Design/methodology/approach
This study first constructs a complexity measurement framework through a systematic literature review, covering six dimensions of technical complexity, organizational complexity, goal complexity, environmental complexity, cultural complexity and information complexity and comprising 30 influencing factors. Secondly, a fuzzy evaluation matrix for complexity is constructed using a generalized bell-shaped membership function to effectively handle the fuzziness and uncertainty in the assessment. Subsequently, grey relational analysis is used to calculate the relational degree of each complexity factor, identifying their weights in the overall complexity. Finally, the weighted comprehensive evaluation results of project complexity are derived by combining the fuzzy evaluation results with the grey relational degrees.
Findings
To validate the model’s effectiveness, the 2020 Xi’an Silk Road International Conference Center construction project is used as a case study. The results indicate that the overall complexity level of the project is moderate, with goal complexity being the highest, followed by organizational complexity, environmental complexity, technical complexity, cultural complexity and informational complexity.

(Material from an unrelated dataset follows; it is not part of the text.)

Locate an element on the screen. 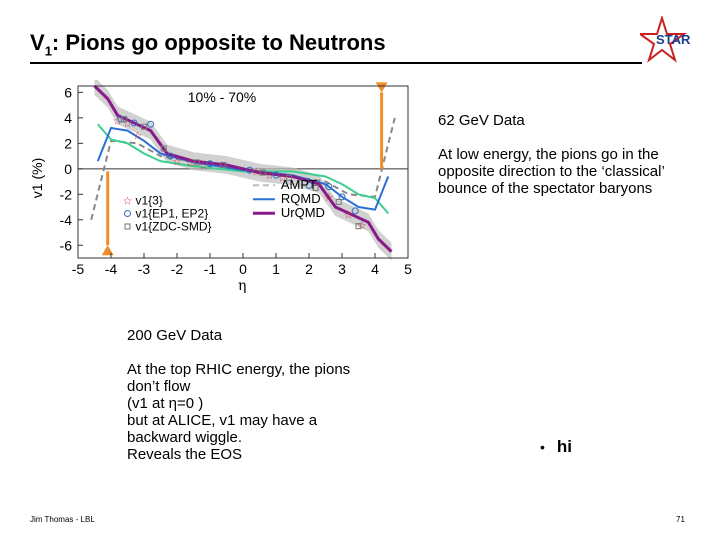 The width and height of the screenshot is (720, 540). arrow-up-head is located at coordinates (382, 88).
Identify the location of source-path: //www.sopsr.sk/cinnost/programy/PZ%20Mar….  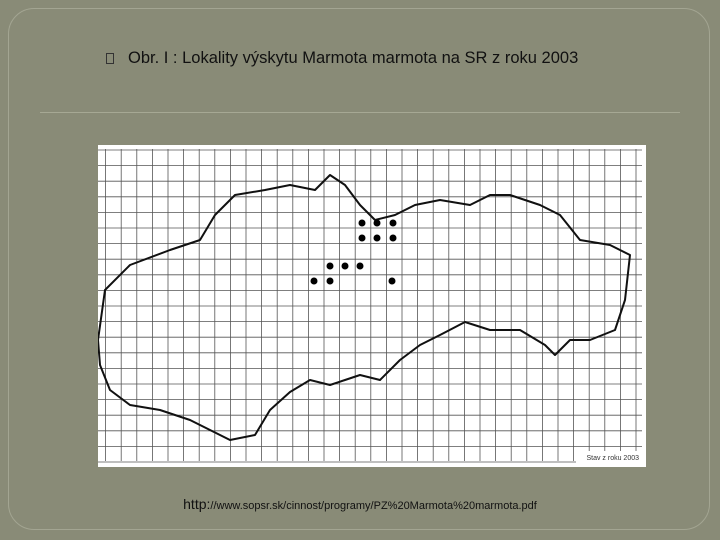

The empirical analysis demonstrates that the model can accurately reflect the variations across different dimensions of MCP complexity and can be effectively applied in real-world projects.
Originality/value
This study systematically integrates research on MCPs complexity, establishing a multidimensional complexity measurement framework that addresses the limitations of previous studies focusing on partial dimensions. Moreover, the proposed quantitative measurement model combines fuzzy comprehensive evaluation and grey relational analysis, enhancing the accuracy and objectivity of complexity measurement while minimizing subjective bias. Lastly, the model has broad applicability and can be used in MCPs across different countries and regions, providing a scientific and effective basis for identifying and managing MCP complexity.